What is expected
Your answer is one number: the count of lines below that hold the word "glass".

Data section
= = = = =
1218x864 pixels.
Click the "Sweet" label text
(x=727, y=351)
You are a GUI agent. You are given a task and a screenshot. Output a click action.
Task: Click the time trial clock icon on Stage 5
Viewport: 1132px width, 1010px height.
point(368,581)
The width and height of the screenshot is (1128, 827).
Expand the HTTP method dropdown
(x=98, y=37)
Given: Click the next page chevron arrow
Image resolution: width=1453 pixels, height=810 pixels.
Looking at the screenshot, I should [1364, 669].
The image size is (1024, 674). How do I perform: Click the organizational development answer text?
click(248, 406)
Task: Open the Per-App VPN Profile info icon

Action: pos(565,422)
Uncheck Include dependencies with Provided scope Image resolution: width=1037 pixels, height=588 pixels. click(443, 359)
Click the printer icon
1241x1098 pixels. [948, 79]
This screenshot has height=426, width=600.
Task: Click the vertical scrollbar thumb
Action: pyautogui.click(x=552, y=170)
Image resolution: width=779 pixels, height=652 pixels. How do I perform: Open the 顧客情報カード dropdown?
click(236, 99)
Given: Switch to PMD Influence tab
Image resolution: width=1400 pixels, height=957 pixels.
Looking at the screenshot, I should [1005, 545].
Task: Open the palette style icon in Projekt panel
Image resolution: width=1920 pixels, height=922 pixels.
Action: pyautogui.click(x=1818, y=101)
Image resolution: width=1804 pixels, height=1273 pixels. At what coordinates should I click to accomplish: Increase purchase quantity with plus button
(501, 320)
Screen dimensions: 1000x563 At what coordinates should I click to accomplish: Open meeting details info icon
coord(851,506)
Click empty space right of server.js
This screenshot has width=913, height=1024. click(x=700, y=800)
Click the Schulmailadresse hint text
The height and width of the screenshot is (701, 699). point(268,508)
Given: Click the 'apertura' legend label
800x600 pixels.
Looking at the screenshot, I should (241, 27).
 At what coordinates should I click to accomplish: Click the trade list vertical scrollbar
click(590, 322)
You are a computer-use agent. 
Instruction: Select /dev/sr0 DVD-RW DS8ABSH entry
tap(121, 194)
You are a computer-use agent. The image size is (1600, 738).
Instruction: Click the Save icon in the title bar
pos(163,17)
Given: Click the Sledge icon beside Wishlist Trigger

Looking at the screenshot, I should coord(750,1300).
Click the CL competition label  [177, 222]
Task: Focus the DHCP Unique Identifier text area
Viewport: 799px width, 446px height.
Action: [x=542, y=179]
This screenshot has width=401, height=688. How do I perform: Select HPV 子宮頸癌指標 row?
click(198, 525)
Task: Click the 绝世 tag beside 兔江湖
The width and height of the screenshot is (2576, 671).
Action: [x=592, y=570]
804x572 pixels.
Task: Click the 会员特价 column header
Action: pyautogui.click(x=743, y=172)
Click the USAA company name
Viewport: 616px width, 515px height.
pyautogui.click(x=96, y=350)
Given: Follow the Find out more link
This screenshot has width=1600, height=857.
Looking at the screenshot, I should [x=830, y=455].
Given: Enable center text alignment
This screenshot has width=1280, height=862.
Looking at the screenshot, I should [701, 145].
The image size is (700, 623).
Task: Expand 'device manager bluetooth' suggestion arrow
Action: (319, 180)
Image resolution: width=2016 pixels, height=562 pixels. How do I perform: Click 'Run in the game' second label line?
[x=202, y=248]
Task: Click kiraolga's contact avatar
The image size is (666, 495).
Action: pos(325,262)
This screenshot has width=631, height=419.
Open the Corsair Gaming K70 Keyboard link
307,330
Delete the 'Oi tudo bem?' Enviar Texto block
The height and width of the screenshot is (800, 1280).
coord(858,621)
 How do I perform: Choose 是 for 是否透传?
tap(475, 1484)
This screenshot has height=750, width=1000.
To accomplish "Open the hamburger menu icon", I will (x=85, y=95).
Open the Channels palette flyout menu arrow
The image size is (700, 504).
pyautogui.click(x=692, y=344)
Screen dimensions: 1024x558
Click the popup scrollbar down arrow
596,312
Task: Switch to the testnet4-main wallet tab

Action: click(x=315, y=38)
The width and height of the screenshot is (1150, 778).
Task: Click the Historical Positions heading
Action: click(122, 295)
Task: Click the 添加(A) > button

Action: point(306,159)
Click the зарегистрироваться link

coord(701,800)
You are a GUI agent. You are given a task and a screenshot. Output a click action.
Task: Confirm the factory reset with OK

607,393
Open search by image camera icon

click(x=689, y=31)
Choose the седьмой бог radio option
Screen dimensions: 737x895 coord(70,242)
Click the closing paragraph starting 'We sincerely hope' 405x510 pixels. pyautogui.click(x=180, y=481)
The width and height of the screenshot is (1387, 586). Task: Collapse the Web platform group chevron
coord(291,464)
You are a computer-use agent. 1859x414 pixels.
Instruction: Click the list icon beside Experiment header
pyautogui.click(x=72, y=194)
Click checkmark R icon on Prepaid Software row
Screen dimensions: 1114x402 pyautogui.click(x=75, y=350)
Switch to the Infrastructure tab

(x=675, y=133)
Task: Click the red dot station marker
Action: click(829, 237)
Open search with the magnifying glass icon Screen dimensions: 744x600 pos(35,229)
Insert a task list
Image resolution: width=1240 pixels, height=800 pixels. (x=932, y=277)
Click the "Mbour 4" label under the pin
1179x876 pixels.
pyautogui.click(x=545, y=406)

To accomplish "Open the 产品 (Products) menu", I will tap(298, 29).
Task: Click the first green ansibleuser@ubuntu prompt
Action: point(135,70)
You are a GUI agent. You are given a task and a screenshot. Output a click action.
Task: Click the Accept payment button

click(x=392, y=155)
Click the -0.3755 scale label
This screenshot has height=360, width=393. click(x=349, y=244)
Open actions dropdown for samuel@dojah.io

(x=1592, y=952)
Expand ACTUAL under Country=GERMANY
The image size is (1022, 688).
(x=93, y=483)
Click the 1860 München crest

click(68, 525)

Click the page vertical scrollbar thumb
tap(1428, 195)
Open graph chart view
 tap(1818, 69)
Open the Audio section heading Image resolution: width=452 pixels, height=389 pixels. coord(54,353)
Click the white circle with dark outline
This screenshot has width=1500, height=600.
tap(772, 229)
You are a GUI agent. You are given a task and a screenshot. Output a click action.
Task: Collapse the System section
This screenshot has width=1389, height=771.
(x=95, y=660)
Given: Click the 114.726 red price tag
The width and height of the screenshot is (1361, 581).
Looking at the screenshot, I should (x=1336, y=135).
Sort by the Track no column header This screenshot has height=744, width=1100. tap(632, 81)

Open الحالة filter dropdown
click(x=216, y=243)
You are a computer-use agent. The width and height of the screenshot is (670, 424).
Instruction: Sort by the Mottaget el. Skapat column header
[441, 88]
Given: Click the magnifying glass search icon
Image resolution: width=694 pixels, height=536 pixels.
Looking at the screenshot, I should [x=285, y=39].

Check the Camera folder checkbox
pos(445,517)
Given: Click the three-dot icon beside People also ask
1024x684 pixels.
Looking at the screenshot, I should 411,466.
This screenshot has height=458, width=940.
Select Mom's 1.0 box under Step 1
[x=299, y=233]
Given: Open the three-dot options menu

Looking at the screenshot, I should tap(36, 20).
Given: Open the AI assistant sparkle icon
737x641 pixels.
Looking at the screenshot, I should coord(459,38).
= = = = =
Output of the exercise
2